During Dr. Auslin’s seminar, we focused on how the US and its allies can maintain the balance of power in the Indo-Pacific to keep the region free and open. At the end of every session, Dr. Auslin divided us into small groups in which students discussed practical solutions to tackling a specific Chinese threat. Afterwards, each group presented and discussed their ideas with the rest of the class. I found our discussion on combating the Belt and Road Initiative (BRI) especially helpful for my understanding of policy-making. It is easy to discern why the BRI is dangerous to the free world: it ensnares developing nations with debt and enables the Chinese military to maintain a presence near major waterways. Determining what to do about such Chinese threats is less straightforward. The major reason for this difficulty is what Dr.
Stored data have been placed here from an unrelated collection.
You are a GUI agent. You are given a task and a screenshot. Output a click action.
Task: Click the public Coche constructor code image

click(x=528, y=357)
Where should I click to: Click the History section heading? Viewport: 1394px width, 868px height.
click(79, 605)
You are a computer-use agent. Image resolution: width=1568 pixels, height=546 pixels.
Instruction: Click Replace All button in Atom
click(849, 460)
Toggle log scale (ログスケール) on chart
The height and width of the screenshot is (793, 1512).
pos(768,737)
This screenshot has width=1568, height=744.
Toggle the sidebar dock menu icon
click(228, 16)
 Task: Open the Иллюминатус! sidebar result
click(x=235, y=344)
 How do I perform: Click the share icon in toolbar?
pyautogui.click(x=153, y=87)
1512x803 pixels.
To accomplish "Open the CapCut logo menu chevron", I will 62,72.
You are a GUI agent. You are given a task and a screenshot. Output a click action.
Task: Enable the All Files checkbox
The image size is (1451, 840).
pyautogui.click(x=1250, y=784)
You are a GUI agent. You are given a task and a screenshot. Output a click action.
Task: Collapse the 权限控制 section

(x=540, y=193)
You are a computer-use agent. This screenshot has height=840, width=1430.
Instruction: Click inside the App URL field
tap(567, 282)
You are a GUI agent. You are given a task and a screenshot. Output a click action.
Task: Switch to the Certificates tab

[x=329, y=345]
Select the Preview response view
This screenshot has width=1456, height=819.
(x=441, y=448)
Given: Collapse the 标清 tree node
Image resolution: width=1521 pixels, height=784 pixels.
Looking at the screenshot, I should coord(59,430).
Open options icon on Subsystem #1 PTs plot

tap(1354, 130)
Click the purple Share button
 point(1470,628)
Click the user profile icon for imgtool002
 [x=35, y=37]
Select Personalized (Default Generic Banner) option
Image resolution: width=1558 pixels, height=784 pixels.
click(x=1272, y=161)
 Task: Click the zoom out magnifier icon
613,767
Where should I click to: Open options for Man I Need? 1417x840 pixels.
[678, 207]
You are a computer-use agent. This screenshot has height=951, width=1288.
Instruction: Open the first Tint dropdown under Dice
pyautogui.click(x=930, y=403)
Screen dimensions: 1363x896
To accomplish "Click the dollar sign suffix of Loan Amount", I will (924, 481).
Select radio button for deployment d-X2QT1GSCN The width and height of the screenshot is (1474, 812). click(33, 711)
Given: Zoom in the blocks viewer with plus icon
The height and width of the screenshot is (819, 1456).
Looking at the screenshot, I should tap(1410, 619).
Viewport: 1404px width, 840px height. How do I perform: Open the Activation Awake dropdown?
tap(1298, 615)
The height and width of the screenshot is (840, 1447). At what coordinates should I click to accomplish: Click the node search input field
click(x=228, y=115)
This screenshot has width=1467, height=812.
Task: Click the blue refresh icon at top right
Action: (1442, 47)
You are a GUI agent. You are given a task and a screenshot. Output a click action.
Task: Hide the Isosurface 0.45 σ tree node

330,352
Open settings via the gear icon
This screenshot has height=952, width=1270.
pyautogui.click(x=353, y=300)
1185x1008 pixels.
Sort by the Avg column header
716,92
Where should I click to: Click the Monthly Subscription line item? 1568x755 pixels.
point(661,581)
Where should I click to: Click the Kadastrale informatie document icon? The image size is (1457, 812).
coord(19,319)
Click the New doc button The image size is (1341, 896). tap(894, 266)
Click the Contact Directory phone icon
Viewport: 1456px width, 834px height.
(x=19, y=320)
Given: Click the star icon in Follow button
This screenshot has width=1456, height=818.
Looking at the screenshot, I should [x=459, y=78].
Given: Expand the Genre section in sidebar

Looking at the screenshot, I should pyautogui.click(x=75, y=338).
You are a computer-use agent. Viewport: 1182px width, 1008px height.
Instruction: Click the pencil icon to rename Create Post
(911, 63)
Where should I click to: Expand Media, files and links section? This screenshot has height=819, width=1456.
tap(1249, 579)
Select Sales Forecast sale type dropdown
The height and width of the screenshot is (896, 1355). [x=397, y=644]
Auslin referred to as the Lippmann Gap, a situation in which our capabilities do not measure up to our commitments. The free world, of course, would like to outcompete the BRI with their own alternative trading route, but this would require outpacing Chinese BRI investments that will be worth two trillion dollars by 2030. Through this exercise I learned that policy-making is an art which entails a constant balancing of your capabilities with your objectives.
The major liberal Indo-Pacific powers can overcome their individual inabilities to finance a BRI analog by cooperating with one another. During the seminar, we explored potential futures for the Quad — a quadrilateral partnership between the US, Australia, Japan, and India. The Quad has the potential to create a unified belt against Chinese expansion both in economic and military realms since all members are interested in combating China’s rise. New-Delhi, for instance, is concerned that the Chinese navy may encircle India as Beijing constructs ports throughout the Indian Ocean and uses them as naval bases. Tokyo, in turn, wants to prevent China from controlling the Malacca Strait and the South China Sea so Beijing cannot limit Japan’s access to the European and Indian markets. Australia, meanwhile, frequently falls victim to China’s covert political interference and suffers from Chinese tariffs on Australian products. The Quad’s strategy could take on a variety of objectives, ranging from furthering freedom of navigation and deepening security ties between members to establishing a shared investment pool to counterbalance the BRI.
I also learned from Dr. Auslin that a good policy-maker thinks of both black swans — unexpected, unlikely events with devastating consequences — and of grey rhinos — predictable, unlikely events with devastating consequences. What if, for example, China invades Taiwan? The US won’t have much time to develop an effective policy; it will need to respond immediately. One way to tackle this issue is to come up with a policy on each grey rhino beforehand. This method will not work, however, for the unpredictable black swans. Nonetheless, we can speed up the development of policy regarding black swans by designing a grand strategy. With a set of well-established and well-understood strategic principles, we can use these objectives as a starting point for designing appropriate responses to even the most unexpected of crises.
These practical policy-making insights helped me to better understand the logic behind the Indo-Pacific countries’ foreign policy. Although I wasn’t particularly interested in Indo-Pacific affairs beforehand, now, after participating in this brief three-session Buckley seminar, I hope to further study the subject while at Yale.
Oleksii Antoniuk is a first-year student from Grace Hopper who hopes to major in Global Affairs. Oleksii currently works as an international security analyst at the Ukrainian Parliament and assists Professors Rosenbluth and Shapiro with their research on party discipline.